Dana looks down at me with pity? Or regret? 

“BIRDCAGE…It’s an anagram!” I jump to my feet. “ACIDER? No, leaves an unaccounted ‘B’ and a ‘G.’ Or RIBCAGE D.? Doesn’t make sense.”

Inexplicably, my thumb twitches in staccato spasms.


Dana lowers her weapon and lifts her chin.

“There’s a ‘C’ leftover.” Letters flash before my eyes. “What about that damn thing?” It hits me. “Not ‘C’ but ‘S-E-A!’ BIRDCAGE is the code name for the Sea Brigade’s list of kill sites.”

The cage melts into a congealed puddle, shrinking into an electronic board no bigger than a chocolate chip.

“She’s astounded by your intellect, Juicehead,” Mr. Crusty says. 

“He’s working it out! Abort!”

“Can’t do that, Sergeant Steelmark,” a brawny solider says to Dana. “Commander Crusty’s orders.”

She tensed. “Run, Stan Sharpe!”

I dart without thought, as if under her control, but my feet tangle in a potpourri of party supplies and alley loiterers.

A bullet slices my body. My hat falls to the ground. Lime liquid spills from the gaping hole in my side; I stem its flow. 

I sputter. 

The pavement soaks in green glaze. My eyes widen as my hand meets the cool metal beneath my skin. Memory returns and I understand.

“Fitting end,” says Mr.
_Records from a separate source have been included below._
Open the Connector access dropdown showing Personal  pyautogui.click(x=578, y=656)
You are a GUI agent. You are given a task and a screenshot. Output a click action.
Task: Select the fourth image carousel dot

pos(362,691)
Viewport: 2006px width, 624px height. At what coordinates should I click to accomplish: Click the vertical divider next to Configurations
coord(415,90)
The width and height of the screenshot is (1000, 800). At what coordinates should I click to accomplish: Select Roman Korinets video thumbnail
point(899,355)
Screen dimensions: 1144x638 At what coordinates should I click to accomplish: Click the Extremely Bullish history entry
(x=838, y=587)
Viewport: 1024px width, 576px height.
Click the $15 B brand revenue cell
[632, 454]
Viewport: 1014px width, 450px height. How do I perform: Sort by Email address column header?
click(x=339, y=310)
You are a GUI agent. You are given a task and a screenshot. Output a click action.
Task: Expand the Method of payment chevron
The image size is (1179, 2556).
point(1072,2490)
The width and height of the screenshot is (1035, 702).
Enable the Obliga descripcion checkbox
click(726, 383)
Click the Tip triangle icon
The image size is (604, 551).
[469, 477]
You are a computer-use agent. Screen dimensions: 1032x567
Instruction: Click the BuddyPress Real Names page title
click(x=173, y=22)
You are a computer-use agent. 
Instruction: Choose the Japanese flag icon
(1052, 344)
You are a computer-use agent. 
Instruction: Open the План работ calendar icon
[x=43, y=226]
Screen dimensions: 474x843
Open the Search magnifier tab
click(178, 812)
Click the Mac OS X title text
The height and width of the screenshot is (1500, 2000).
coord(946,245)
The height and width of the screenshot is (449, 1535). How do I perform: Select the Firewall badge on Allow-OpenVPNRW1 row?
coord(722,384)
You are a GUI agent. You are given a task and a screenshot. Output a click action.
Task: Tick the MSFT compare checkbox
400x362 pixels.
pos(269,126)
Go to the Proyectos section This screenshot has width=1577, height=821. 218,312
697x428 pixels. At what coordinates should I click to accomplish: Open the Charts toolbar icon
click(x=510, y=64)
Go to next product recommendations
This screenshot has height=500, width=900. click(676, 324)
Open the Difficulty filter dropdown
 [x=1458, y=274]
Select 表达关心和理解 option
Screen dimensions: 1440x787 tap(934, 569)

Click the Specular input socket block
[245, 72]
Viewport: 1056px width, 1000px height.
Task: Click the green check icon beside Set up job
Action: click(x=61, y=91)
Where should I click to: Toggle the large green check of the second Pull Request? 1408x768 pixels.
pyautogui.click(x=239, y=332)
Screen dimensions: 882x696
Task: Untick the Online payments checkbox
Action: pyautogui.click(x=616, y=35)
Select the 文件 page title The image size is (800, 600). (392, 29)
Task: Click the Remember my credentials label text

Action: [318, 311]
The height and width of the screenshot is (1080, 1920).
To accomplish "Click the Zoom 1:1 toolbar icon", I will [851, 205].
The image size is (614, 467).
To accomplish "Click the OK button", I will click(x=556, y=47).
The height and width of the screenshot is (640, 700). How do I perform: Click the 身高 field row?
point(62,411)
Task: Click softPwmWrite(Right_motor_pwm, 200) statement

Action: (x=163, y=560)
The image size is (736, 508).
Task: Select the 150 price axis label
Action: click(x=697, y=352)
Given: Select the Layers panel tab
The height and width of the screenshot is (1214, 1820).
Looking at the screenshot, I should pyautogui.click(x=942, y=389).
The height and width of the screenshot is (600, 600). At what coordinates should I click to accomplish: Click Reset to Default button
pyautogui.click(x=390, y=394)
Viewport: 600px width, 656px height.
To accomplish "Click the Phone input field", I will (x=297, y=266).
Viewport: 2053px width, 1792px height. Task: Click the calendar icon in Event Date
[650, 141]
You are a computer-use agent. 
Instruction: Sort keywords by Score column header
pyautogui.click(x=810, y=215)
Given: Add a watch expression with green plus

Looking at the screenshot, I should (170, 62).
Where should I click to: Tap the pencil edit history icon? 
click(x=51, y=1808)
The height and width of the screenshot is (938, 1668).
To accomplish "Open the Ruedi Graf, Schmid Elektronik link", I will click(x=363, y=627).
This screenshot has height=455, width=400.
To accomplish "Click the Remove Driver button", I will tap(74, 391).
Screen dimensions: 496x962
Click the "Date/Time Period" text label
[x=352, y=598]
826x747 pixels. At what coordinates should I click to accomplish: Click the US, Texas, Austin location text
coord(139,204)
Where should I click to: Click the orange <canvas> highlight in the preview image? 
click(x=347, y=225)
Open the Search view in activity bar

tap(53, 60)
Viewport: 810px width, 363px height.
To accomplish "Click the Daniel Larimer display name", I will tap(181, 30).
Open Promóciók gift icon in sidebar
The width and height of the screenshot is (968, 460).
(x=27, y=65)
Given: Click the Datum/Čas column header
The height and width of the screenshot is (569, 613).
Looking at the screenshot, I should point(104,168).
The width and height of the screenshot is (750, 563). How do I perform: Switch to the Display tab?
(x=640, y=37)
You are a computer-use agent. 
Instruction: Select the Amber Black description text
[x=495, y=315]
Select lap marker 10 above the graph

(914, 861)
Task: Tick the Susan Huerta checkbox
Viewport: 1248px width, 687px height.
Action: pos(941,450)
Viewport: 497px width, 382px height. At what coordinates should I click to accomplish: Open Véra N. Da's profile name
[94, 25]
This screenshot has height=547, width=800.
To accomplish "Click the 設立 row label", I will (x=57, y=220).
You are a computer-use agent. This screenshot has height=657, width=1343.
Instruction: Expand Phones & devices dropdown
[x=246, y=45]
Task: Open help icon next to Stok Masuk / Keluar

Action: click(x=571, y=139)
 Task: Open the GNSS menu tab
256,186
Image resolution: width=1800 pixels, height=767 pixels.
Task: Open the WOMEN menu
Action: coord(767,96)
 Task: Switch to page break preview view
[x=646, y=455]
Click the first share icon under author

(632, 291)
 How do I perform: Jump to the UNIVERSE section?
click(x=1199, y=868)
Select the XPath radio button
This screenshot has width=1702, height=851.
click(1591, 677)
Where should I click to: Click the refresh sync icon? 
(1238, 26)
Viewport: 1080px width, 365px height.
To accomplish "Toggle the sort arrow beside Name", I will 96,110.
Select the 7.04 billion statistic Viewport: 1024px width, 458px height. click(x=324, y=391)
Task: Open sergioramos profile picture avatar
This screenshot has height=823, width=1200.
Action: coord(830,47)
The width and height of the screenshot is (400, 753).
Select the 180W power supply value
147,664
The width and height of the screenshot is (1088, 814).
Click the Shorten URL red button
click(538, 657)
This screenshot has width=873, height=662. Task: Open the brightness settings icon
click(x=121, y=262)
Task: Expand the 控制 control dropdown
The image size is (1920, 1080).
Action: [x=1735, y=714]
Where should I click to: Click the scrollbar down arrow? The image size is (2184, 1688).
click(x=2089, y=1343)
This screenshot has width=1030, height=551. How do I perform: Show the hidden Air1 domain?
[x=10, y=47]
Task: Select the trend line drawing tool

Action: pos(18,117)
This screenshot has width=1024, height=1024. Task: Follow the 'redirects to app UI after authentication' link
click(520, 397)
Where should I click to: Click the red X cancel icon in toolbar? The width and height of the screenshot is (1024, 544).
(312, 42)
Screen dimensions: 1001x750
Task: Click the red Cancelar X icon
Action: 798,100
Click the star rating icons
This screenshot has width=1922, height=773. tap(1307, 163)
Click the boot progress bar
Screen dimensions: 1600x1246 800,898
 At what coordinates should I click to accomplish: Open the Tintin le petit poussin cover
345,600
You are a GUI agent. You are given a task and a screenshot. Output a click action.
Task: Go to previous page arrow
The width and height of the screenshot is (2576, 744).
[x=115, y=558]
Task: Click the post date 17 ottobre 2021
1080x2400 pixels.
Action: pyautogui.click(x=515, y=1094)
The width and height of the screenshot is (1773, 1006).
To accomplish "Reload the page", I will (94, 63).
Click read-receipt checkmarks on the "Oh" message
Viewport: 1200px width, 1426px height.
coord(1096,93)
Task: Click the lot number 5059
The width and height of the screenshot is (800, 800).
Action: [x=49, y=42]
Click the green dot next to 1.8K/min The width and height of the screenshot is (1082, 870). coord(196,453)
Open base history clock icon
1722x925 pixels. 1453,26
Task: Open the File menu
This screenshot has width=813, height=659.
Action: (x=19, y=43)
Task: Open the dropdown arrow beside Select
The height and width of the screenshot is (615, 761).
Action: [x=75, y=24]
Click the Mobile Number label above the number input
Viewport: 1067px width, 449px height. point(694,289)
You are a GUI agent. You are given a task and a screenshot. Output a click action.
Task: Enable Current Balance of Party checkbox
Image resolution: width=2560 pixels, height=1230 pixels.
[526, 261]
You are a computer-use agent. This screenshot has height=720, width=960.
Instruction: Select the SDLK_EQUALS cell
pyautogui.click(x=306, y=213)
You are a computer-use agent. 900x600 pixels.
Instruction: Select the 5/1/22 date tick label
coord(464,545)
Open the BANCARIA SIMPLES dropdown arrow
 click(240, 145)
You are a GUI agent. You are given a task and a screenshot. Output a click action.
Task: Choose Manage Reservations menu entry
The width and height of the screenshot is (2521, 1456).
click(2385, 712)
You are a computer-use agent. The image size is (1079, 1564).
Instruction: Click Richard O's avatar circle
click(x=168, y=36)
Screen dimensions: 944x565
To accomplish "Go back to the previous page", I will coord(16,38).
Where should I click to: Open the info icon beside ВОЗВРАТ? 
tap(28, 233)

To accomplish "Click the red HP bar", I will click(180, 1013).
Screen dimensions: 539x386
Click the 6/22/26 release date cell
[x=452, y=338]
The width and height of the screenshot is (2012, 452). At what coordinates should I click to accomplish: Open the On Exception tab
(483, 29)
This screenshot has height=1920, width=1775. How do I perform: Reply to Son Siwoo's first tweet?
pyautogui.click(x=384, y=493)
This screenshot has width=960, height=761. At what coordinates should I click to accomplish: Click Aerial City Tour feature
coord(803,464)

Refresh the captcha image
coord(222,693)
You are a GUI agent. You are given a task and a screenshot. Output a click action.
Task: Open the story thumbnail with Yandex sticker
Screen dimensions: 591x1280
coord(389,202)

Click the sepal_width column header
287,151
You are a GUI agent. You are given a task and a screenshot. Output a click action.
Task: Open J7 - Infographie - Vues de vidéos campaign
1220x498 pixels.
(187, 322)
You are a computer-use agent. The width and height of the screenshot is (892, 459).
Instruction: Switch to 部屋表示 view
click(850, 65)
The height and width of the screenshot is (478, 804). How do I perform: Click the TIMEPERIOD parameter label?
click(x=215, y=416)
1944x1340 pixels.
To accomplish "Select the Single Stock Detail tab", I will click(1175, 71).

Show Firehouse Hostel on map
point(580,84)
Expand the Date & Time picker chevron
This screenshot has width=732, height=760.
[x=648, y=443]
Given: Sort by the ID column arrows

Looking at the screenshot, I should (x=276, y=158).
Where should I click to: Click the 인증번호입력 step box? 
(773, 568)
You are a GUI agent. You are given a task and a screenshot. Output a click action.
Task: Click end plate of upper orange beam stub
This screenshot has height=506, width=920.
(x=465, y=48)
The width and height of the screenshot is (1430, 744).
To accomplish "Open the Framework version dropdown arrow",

Crusty aloud, “for a damn STAY-SHARPE model.” No longer a disembodied voice in my head, he steps forward, his gun smoking. “Goodbye, Dana.”

“I can’t leave,” she says.

He turns from her.

“Stan passed your test.”

“The STAY-SHARPE series has always been…faulty,” he says.

“Willful, you mean.” She spat.

“This one failed to follow its drone operator’s–that is my–directions to a satisfactory level,” Mr. Crusty says. 

He snatches my fedora. “Always hated this thing!” With glee, he stamps “Ausegespielt” across its brim and smacks it onto my head, denting its crown.

 “I’m finally rid of you.” I cough a laugh, my life force slipping. “But did you have to ruin my hat?”